▶ [Exercise description]
Go through the lines below and repeat each one exactly, skipping pictures.

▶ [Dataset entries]
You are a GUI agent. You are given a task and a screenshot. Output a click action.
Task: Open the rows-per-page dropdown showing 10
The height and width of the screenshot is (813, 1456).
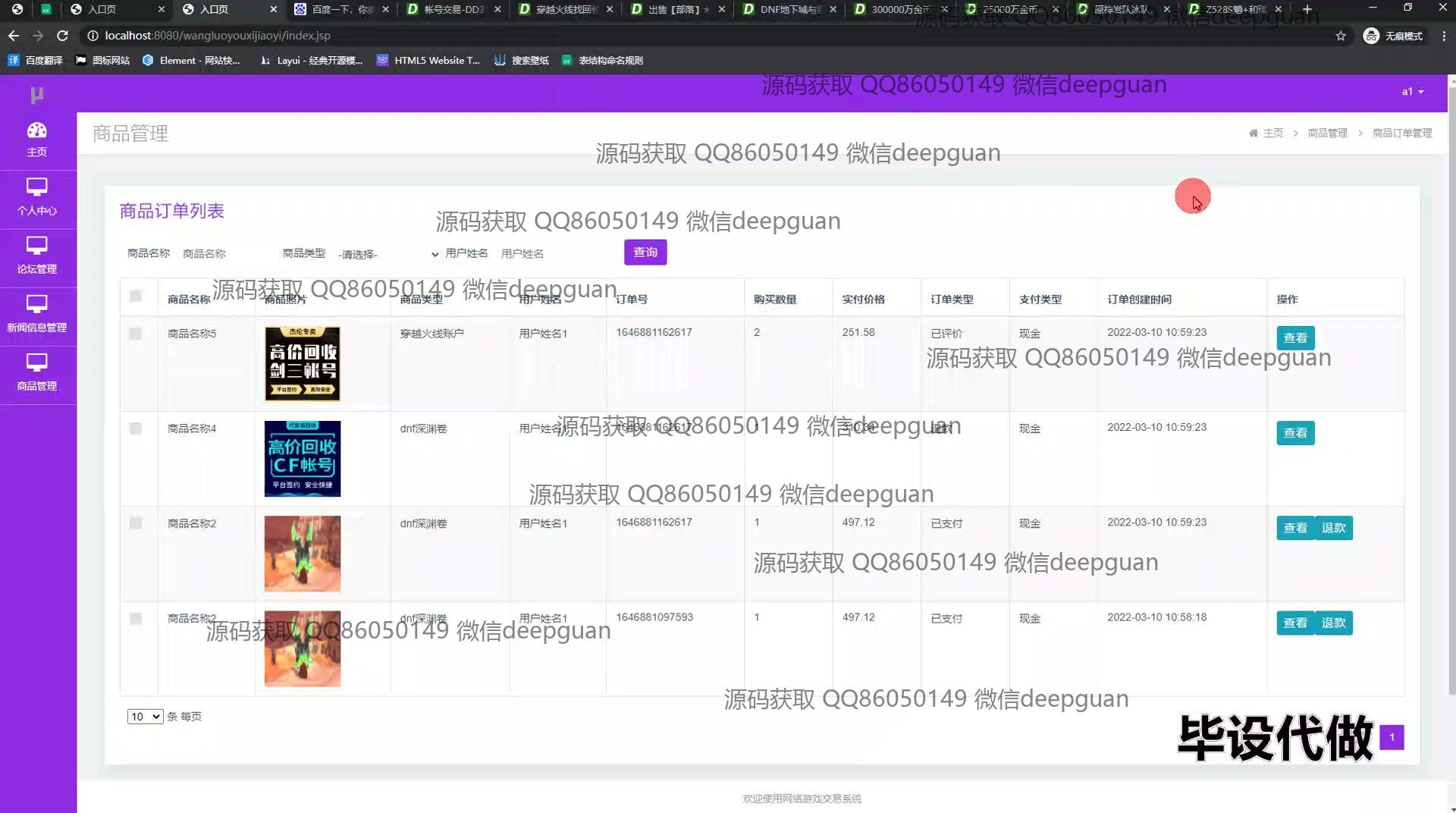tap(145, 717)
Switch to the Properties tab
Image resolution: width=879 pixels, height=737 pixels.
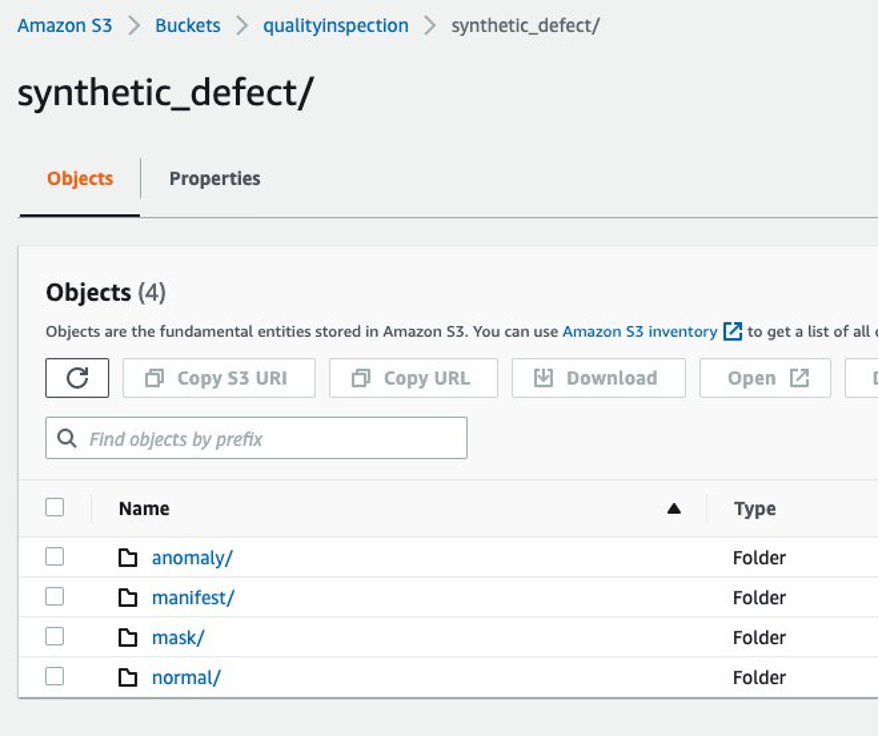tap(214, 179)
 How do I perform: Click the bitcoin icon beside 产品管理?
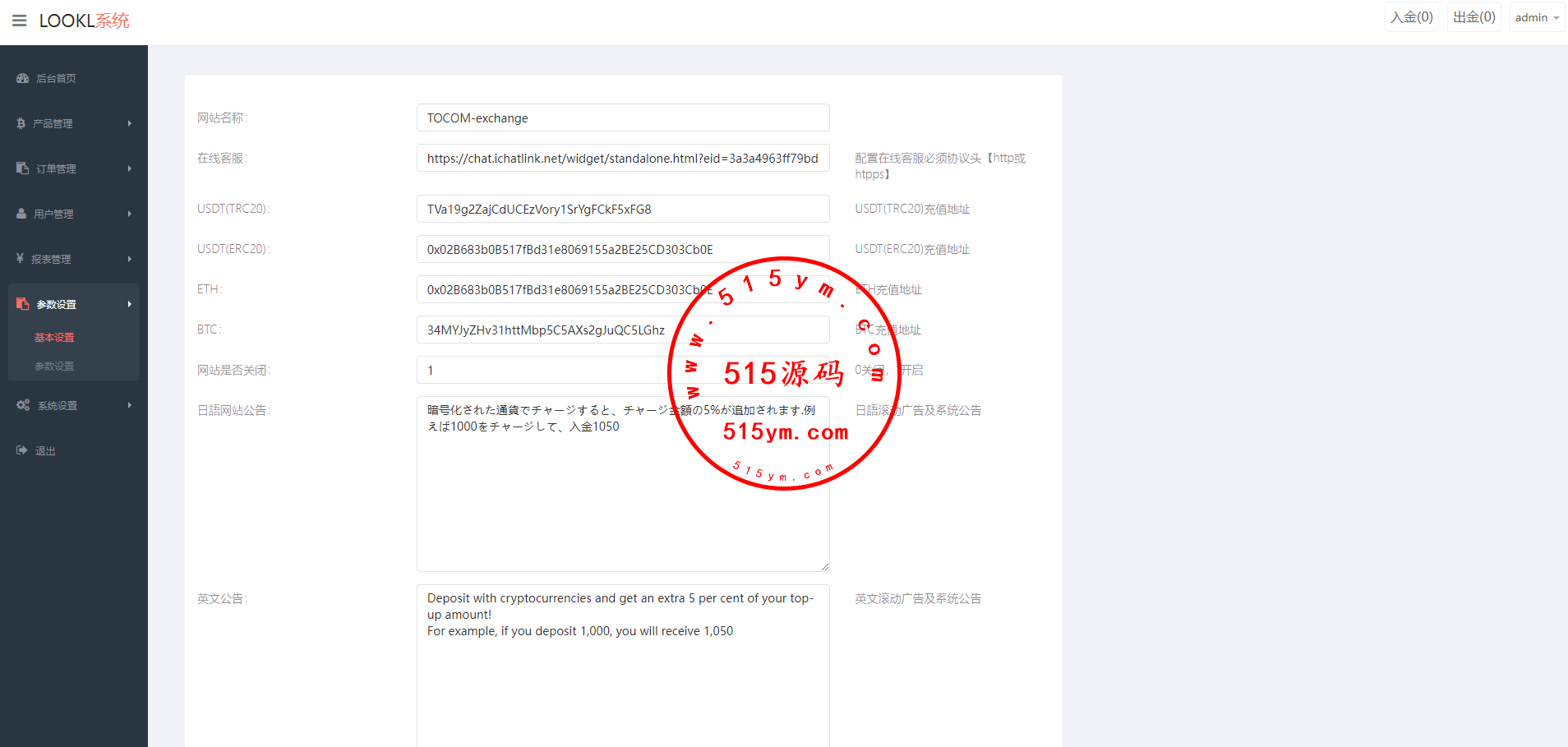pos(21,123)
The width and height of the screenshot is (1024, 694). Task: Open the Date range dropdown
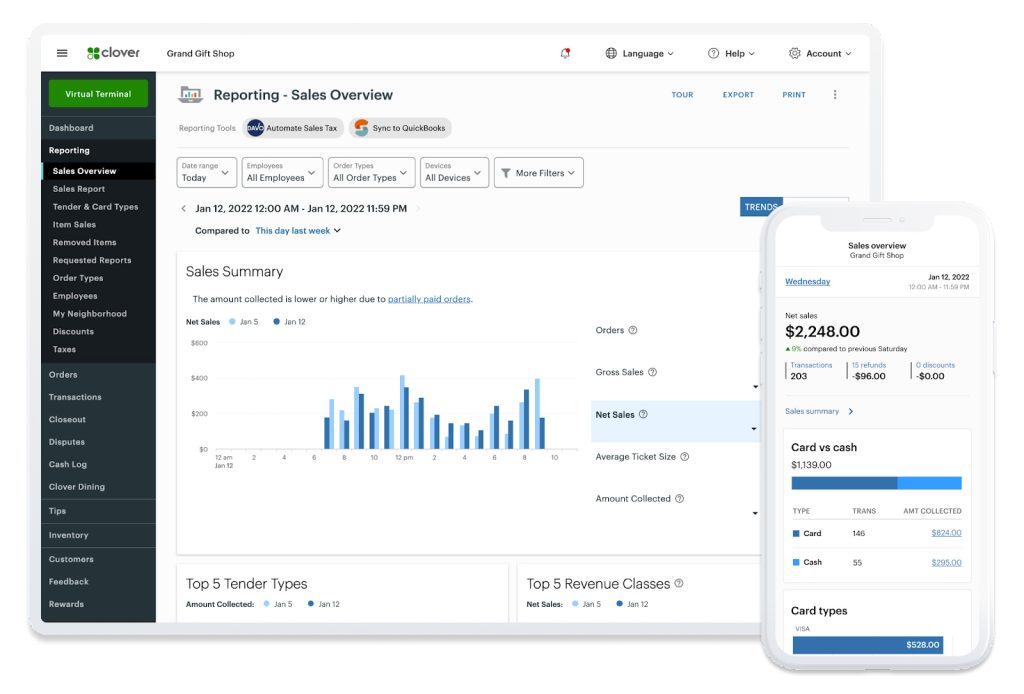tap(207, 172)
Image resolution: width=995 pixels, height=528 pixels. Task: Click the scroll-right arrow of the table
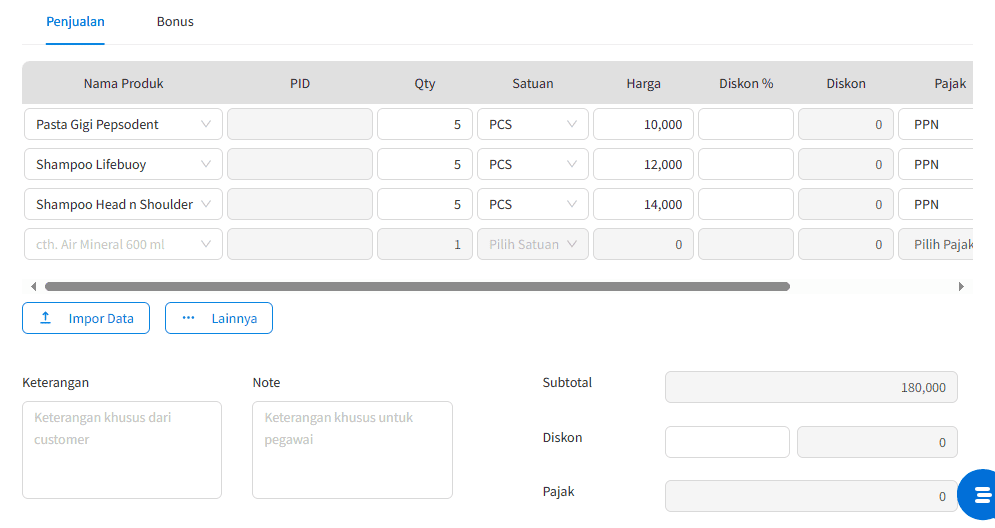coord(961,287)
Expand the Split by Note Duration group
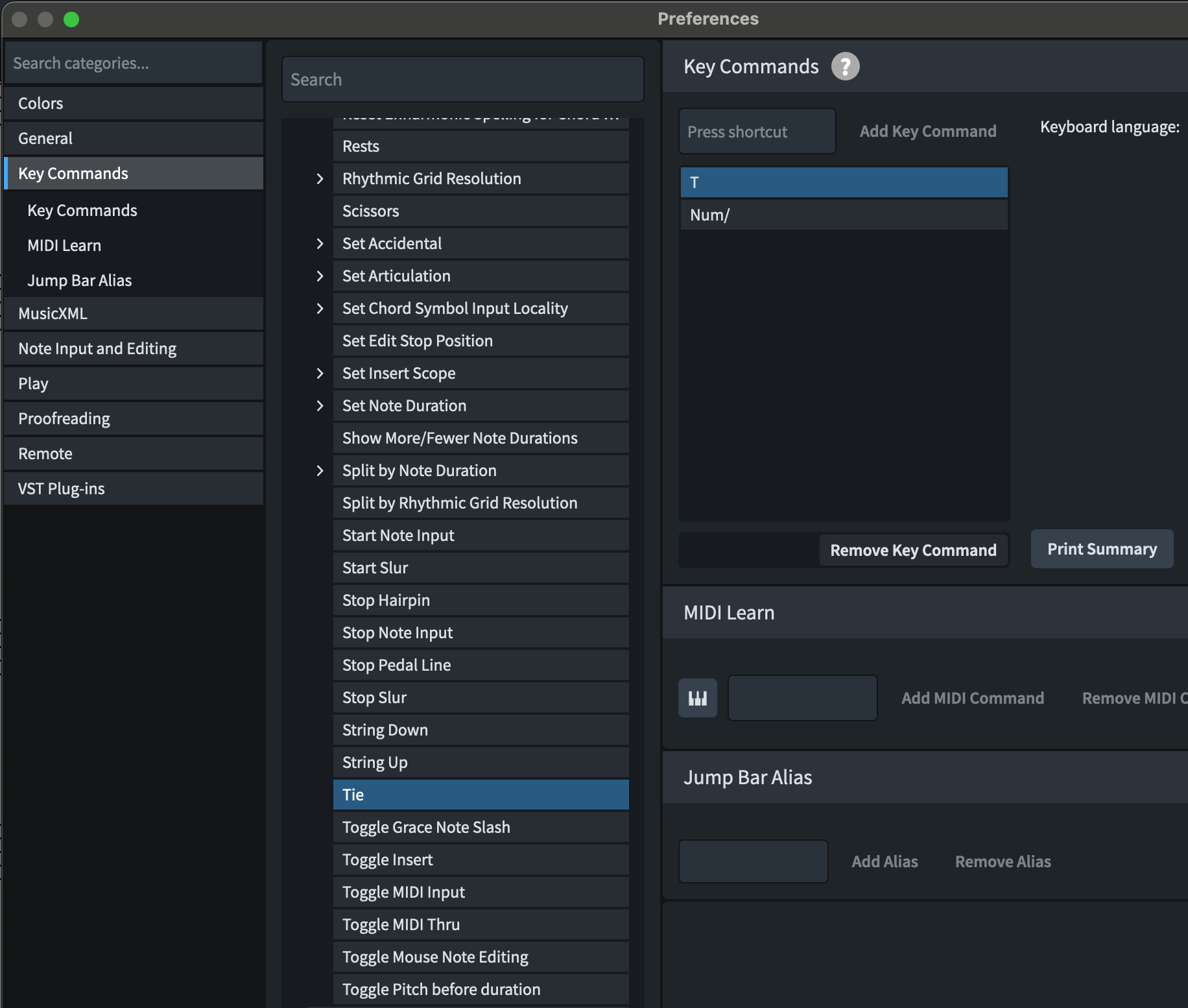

▶ [Response area]
You are a GUI agent. You are given a task and a screenshot. Output a click action.
Task: Open the rows-per-page dropdown showing 10
The height and width of the screenshot is (813, 1456).
tap(145, 717)
Switch to the Properties tab
Image resolution: width=879 pixels, height=737 pixels.
tap(214, 179)
 How do I perform: Click the bitcoin icon beside 产品管理?
pos(21,123)
The width and height of the screenshot is (1024, 694). Task: Open the Date range dropdown
tap(207, 172)
Image resolution: width=995 pixels, height=528 pixels. Task: Click the scroll-right arrow of the table
coord(961,287)
Expand the Split by Note Duration group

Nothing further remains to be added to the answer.